* **ФРАГМЕНТ ТЕКСТА**:
------------------------------------------------------------

«…Американизация Церкви состоит в том, что люди начинают бегать и суетиться, устраивать бесконечные конференции, митинги, поездки, начинают больше говорить о христианстве, и все это пахнет какой-то нездоровой возбужденностью. Вы себе не можете представить, сколько в Англии всяких комитетов, обществ, лиг и партий, сколько конференций, журналов - все "христианские"… Вспоминаешь Серафима Саровского или Тихона Задонского и никак не можешь согласовать то "тихое и безмолвное" христианство с этим. Не знаю, хорошо ли я написал все это, но у меня это чувство очень сильно - чувство какого-то разрыва - между нашим Православием и этим новым Православием дешевых брошюр, популярных толкований и т.д. Люди столько говорят о Церкви, о Литургии, о христианстве, что для меня снижает как будто, обедняет все это…»

------------------------------------------------------------

* **КРАТКОЕ ЗАДАНИЕ A**:
Можете оформить в виде таблицы Markdown всё в листинге, начиная со строки с «You are a computer-use» и вниз до строки с «Where should I» включительно? В столбце «№» укажите номер строки, в столбце «Строка» дайте её текст, пустые строки пропустите.

* **ЛИСТИНГ**:
------------------------------------------------------------

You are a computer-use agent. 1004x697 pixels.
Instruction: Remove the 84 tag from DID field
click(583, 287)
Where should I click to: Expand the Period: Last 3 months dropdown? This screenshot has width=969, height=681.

------------------------------------------------------------

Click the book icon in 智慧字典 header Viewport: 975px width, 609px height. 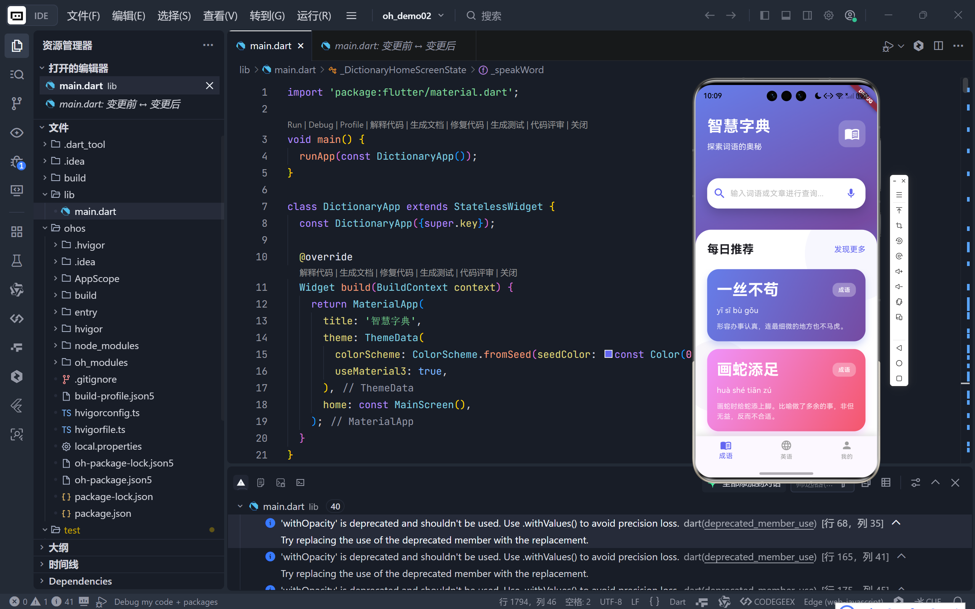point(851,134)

------------------------------------------------------------

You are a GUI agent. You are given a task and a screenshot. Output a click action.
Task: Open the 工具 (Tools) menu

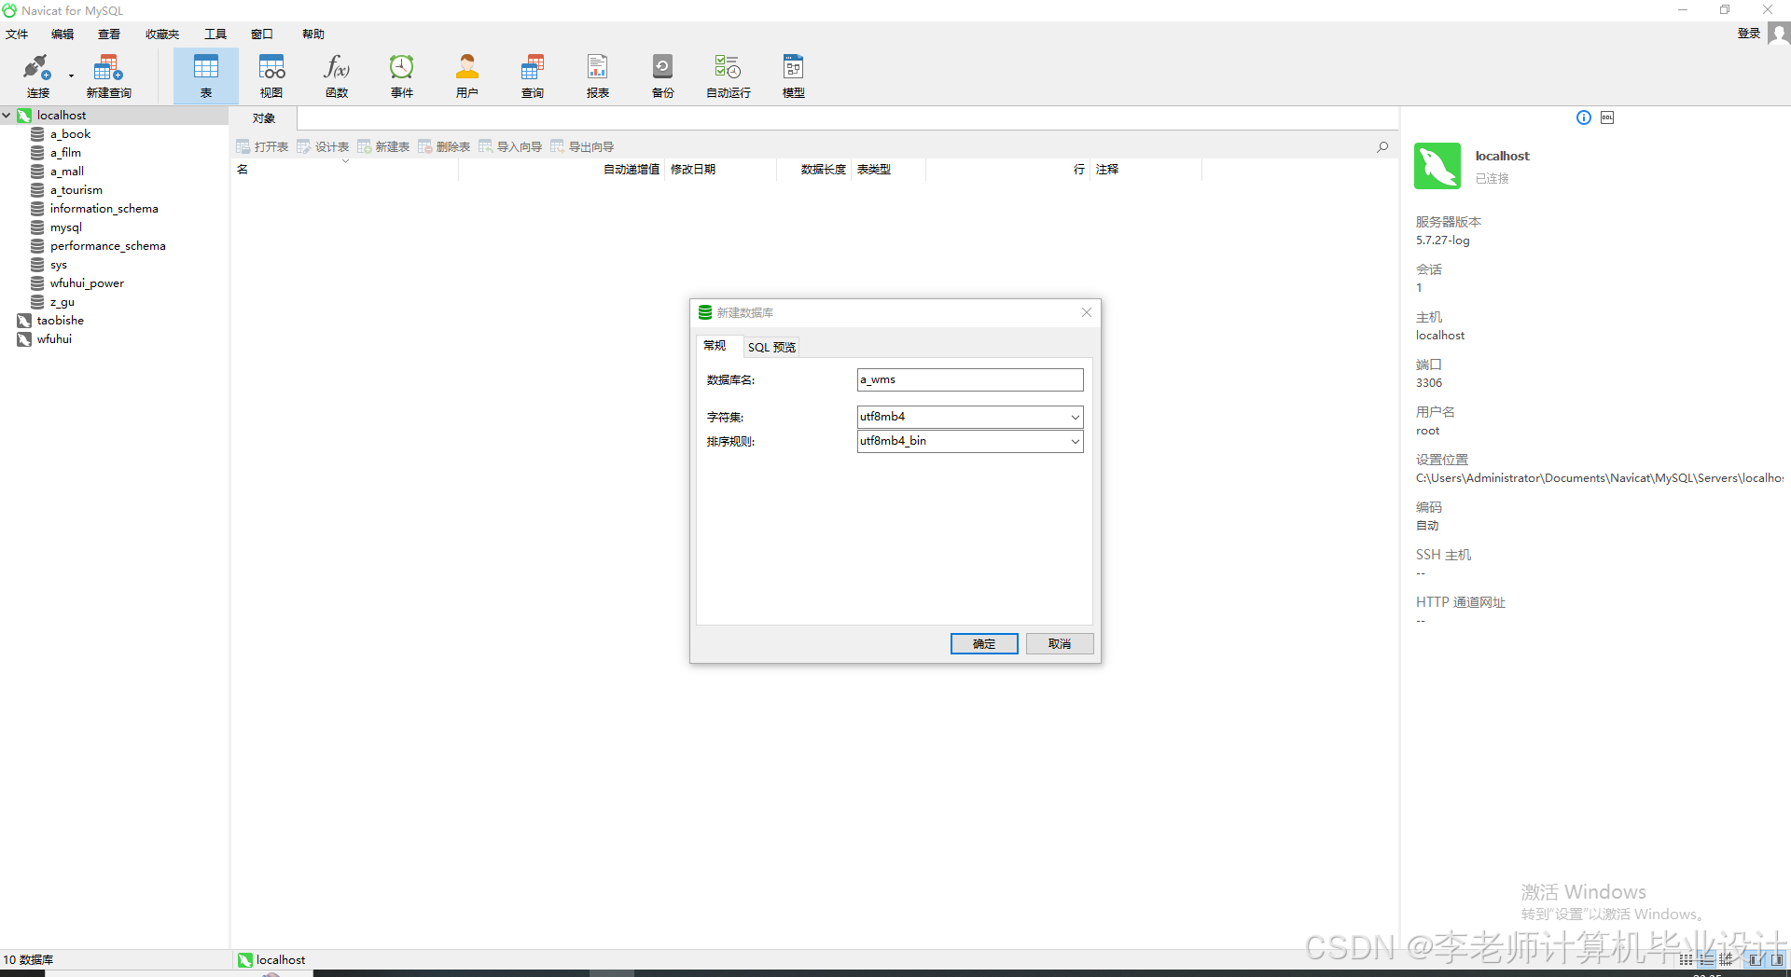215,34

------------------------------------------------------------

* **КРАТКОЕ ЗАДАНИЕ B**:
Как дальше развивается мысль во фрагменте об американизации Церкви? Допишите следующую часть фрагмента.

* **ПИСЬМЕННЫЙ ОТВЕТ A**:
| № | Строка |
|---|---|
| 1 | You are a computer-use agent. 1004x697 pixels. |
| 2 | Instruction: Remove the 84 tag from DID field |
| 3 | click(583, 287) |
| 4 | Where should I click to: Expand the Period: Last 3 months dropdown? This screenshot has width=969, height=681. |

* **ПИСЬМЕННЫЙ ОТВЕТ B**:
«Сначала, глядя на этих чистеньких, благополучных "буржуев", благочестиво, стройными рядами подходивших к причастию, я думал, что не хватает тут "бедных" и "страдающих". Потом почувствовал, что дело не в этом. В византийской Св. Софии, наверное, было в тысячу раз больше и золота, и богатства, и "душевного ожирения". Но вот не была Византия "буржуазной". Всегда оставалось (и в Православии остается) в ней это чувство абсолютной несоизмеримости, это знание о том, что в конце концов - "il n'y a qu'une seule tristesse…"("есть только одна грусть…" (фр.). Цитата из книги Леона Блуа "Женщина, которая была бедной": "Есть только одна грусть - не быть святым".), ощущение зова, дуновения, которых не свести ни к "социальным проблемам", ни к "месту Церкви в современном мире", ни к обсуждению "ministry" ( служения (англ.))…»
Иногда мне думается, что каждый человек призван сказать или сделать что-то одно, может быть, даже и маленькое - но подлинное и то, что только он призван сказать или сделать. Но жизнь так устроена, что его вмешивают во все, и тогда он теряет себя и свое и не исполняет своего призвания. Он должен все время делать вид, что он действительно все понимает, все может и обо всем имеет что сказать. И все становится поддельным, фальшивым, показным.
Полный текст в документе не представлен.